Isto teve algum sucesso, mas o Robert Rosen rapidamente se apercebeu que a manta era demasiado curta. Por isso, procurou alternativas.

ngoncalves disse...

Em economia passou-se algo bastante semelhante. É demasiado tentador não modelar as pessoas como partículas (os economistas gostam do termo "agentes racionais") e determinar quais os incentivos (as tais forças) que os levam a seguir determinados comportamentos.

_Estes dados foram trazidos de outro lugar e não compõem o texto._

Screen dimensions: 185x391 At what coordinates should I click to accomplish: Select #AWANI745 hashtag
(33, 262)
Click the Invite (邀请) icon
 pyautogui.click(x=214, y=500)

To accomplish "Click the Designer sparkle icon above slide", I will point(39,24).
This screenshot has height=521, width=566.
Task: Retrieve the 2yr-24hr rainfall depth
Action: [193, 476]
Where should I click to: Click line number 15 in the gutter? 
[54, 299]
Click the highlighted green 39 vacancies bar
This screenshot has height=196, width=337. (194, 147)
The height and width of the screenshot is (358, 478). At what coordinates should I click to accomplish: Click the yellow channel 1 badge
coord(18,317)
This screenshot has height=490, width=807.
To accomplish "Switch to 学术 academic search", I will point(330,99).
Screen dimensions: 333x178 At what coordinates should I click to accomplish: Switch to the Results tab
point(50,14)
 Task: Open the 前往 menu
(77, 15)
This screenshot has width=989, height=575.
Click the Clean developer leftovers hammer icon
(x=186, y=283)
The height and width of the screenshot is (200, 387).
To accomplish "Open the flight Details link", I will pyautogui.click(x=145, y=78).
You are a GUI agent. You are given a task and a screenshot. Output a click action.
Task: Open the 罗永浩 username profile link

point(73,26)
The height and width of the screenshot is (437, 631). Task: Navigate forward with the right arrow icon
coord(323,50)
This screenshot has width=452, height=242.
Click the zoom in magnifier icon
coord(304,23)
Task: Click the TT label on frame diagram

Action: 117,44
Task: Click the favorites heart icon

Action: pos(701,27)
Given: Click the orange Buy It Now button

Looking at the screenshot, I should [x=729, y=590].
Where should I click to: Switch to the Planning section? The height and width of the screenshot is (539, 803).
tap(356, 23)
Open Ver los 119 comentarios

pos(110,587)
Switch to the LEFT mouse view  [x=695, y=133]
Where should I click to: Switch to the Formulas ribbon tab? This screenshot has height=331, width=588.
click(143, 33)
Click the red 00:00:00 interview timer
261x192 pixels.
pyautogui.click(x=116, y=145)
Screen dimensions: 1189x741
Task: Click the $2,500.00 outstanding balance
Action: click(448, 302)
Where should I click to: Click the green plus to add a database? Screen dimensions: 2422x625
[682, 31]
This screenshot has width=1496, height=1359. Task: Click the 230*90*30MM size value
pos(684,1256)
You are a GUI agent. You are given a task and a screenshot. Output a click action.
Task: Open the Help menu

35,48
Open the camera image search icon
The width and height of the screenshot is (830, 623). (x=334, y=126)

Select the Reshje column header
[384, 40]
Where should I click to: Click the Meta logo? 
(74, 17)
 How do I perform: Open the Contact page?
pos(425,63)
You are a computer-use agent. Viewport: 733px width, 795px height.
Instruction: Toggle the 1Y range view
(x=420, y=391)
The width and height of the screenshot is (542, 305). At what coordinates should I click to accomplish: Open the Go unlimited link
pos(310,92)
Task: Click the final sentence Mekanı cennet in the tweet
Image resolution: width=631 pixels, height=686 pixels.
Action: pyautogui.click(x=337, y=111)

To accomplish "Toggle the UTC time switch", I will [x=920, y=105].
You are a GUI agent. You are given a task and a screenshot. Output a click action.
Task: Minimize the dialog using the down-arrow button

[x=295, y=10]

É fácil de ver onde a metáfora deixa de fazer sentido. As pessoas não são planetas (!) e cada indivíduo reage de forma distinta ao mesmo incentivo. É normal que a partir de um determinado momento comecem a aparecer os efeitos secundários dos incentivos, tipicamente indesejados. É por esta razão que o Hayeck, o Milton Friedman a Ayn Rand e muitos outros liberais se opõem à intervenção estatal. Cada um à sua maneira propõe uma abordagem diferente que depois tentam justificar fazendo uso dos tais conceitos newtonianos. Algumas vezes é subtil, mas eles estão lá.

ngoncalves disse...

Terminando, cuidado com quando afirma que os resultados devem ser confirmados com dados experimentais. Em alguns casos não é possível (experiências sociais por exemplo), noutros os resultados são interpretados da forma mais conveniente para o experimentador. Acho que houve recentemente um moço alemão que publicava 1 paper por semana em física, com os resultados "ligeiramente" adulterados.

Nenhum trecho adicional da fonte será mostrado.